Robotic microfingers allow scientists to get a feel for tiny objects

If you were trying to gauge the reaction force of an insect’s leg, you couldn’t just push it with your finger – the size difference between the two would be too great to do so with enough sensitivity. A set of hand-controlled soft robotic microfingers, however, can now get the job done.

Created by scientists at Japan’s Ritsumeikan University, each of the flat rectangular devices measures just 12 mm long, 3 mm wide and 490 micrometers (millionths of a meter) thick. Five of them are incorporated into one device, which is essentially a robotic hand with soft, flexible fingers. Contained within each finger is a balloon-like pneumatic actuator, along with a liquid metal strain gauge.

The user wears special sensors on their own fingers, which measure the speed, extent and direction of their finger-bending movements. That data is relayed to the corresponding microfinger(s) in real time, causing them to bend accordingly. Should they press up against an object that presses back, the strain gauges measure the force at which that object does so.

A diagram illustrating how the microfingers were used to measure the reaction force of a pillbug's legs
A diagram illustrating how the microfingers were used to measure the reaction force of a pillbug’s legs

Konsihi et al. (2002)/Scientific Reports/DOI: 10.1038/S41598-022-21188-2

In a test of the technology, the microfingers were used to measure the reaction force of the legs of a live pill bug, which was being held upside-down with a suction tool. The measured force was about 10 millinewtons, which fell in line with previously calculated estimates.

It is now hoped that once developed further, the technology could be utilized not only in insect studies, but also in other applications where a small-scale “hands-on” approach is required.

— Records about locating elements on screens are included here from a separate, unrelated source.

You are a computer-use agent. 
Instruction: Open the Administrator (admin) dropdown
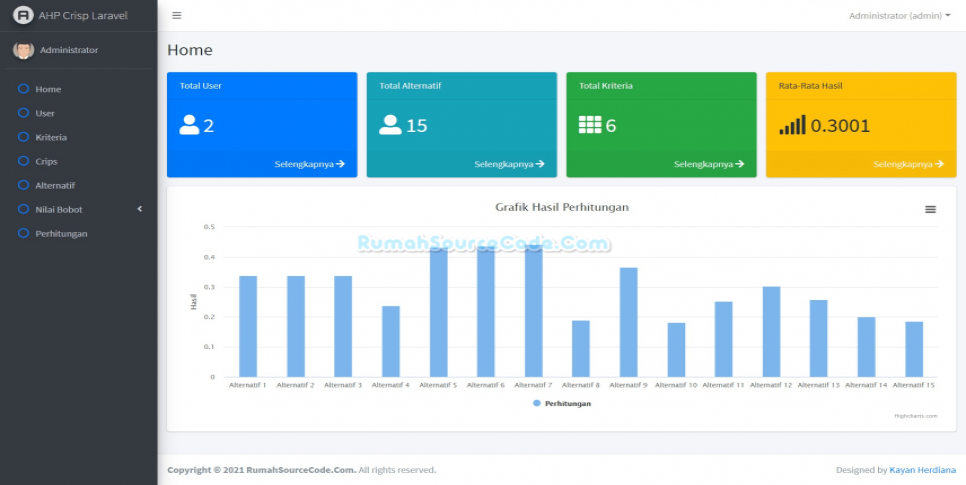click(899, 15)
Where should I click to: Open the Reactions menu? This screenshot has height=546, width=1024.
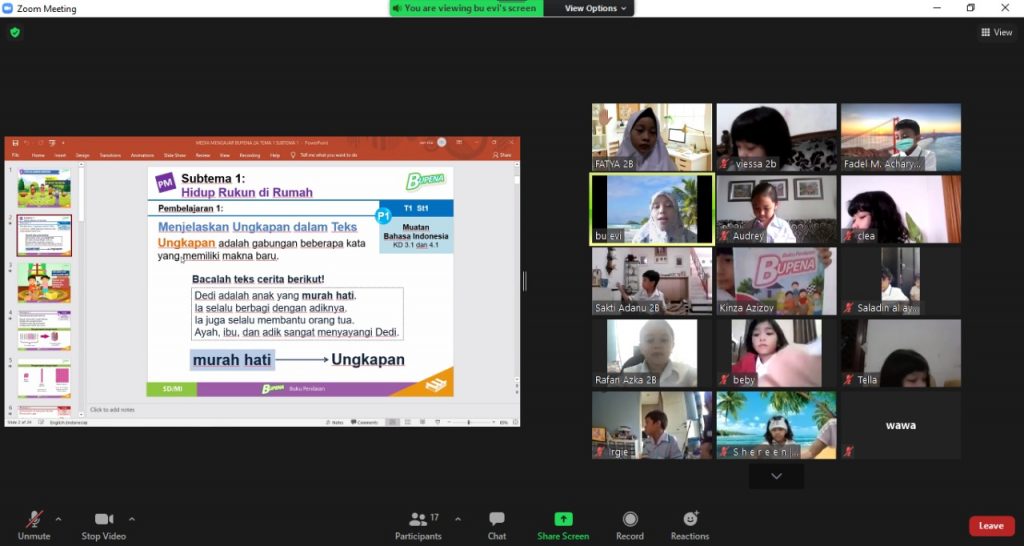pos(690,526)
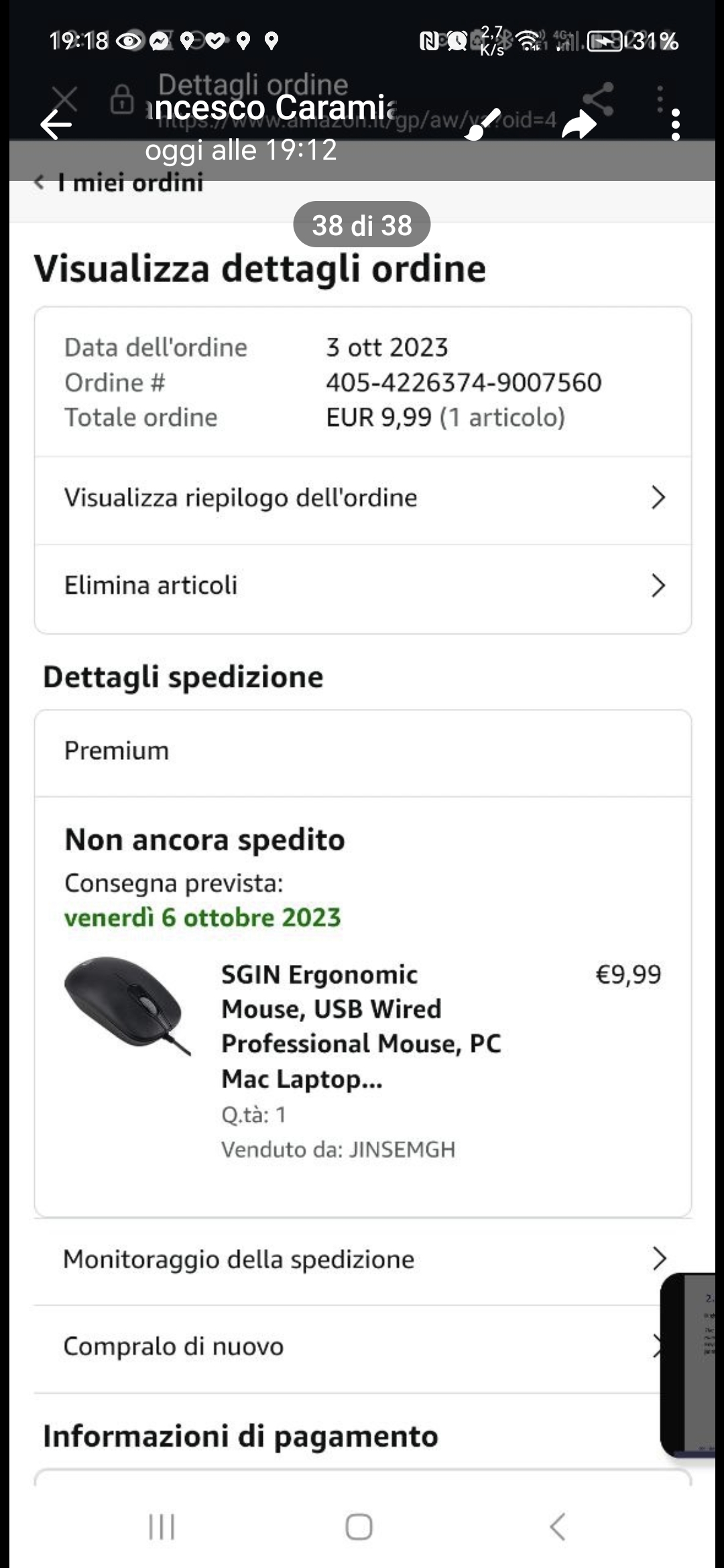
Task: Tap the Android back navigation button
Action: click(557, 1527)
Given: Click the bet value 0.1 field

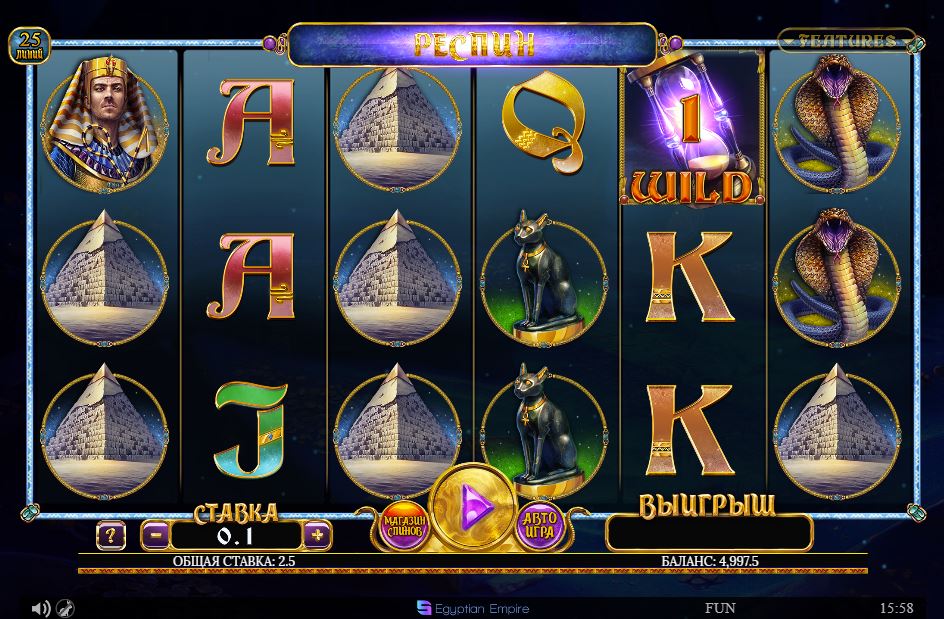Looking at the screenshot, I should tap(236, 535).
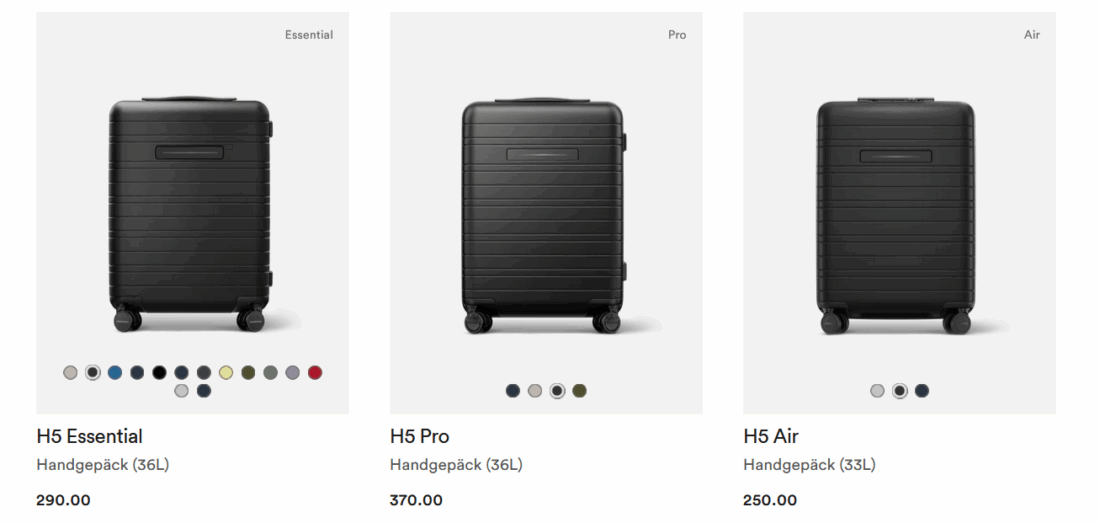Pick the olive green swatch for H5 Pro
This screenshot has height=523, width=1100.
coord(579,390)
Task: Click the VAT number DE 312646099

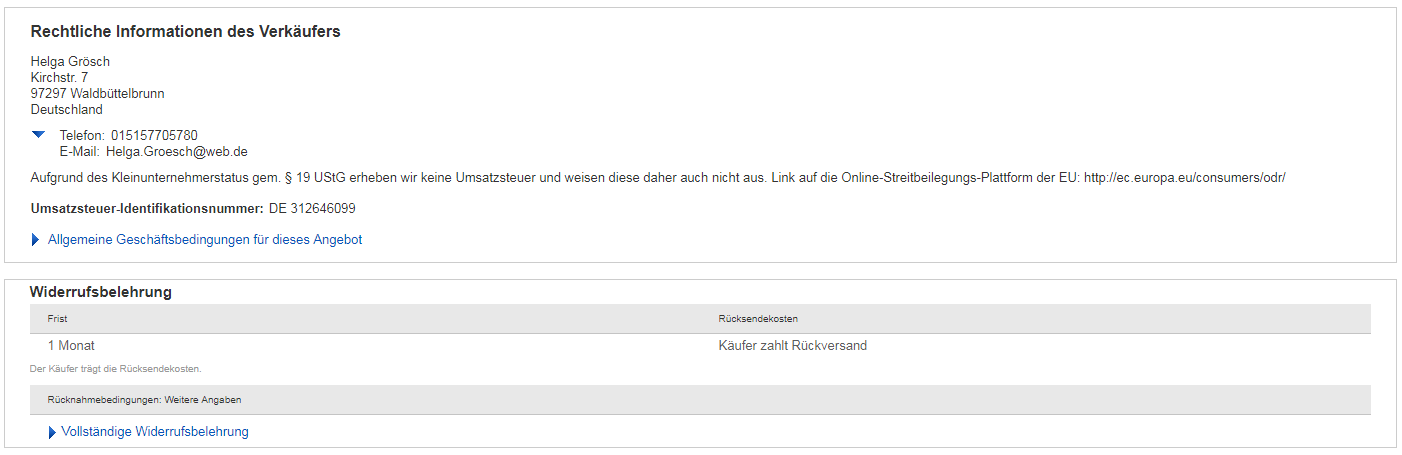Action: [312, 209]
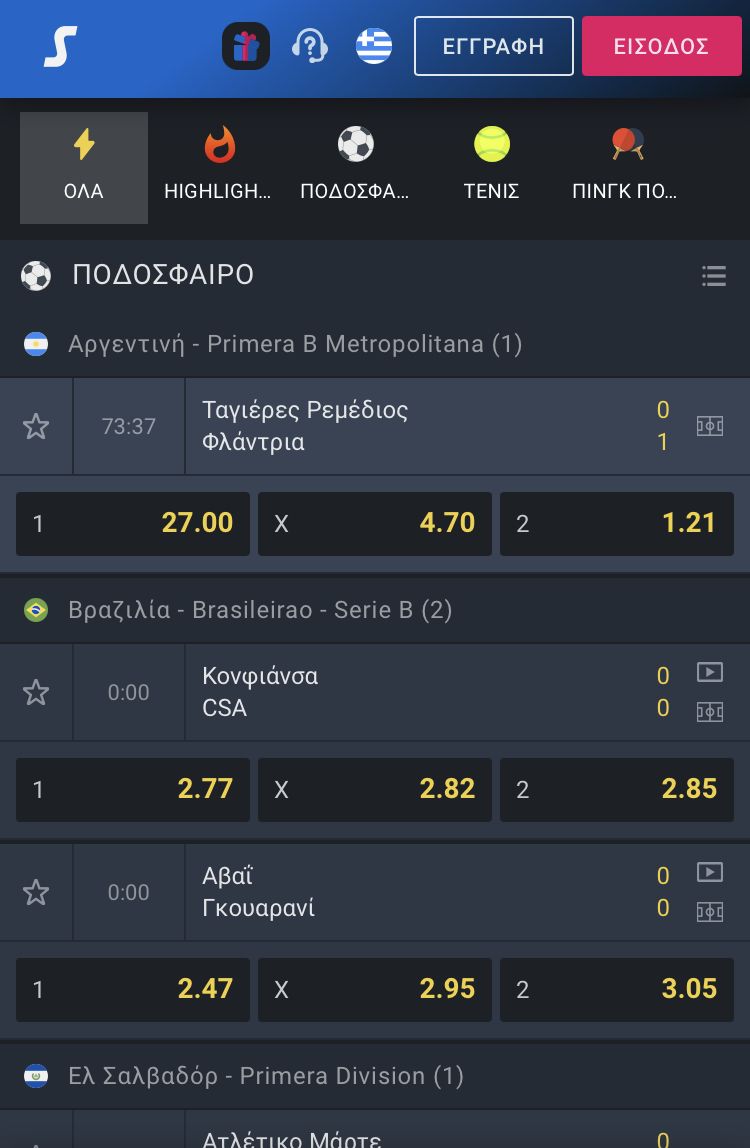The height and width of the screenshot is (1148, 750).
Task: Show pitch tracker for Ταγιέρες Ρεμέδιος match
Action: tap(710, 426)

“With our strain-sensing microfinger, we were able to directly measure the pushing motion and force of the legs and torso of a pill bug – something that has been impossible to achieve previously,” said the lead scientist, Prof. Satoshi Konishi. “We anticipate that our results will lead to further technological development for microfinger-insect interactions, leading to human-environment interactions at much smaller scales.”

A paper on the research was recently published in the journal Scientific Reports.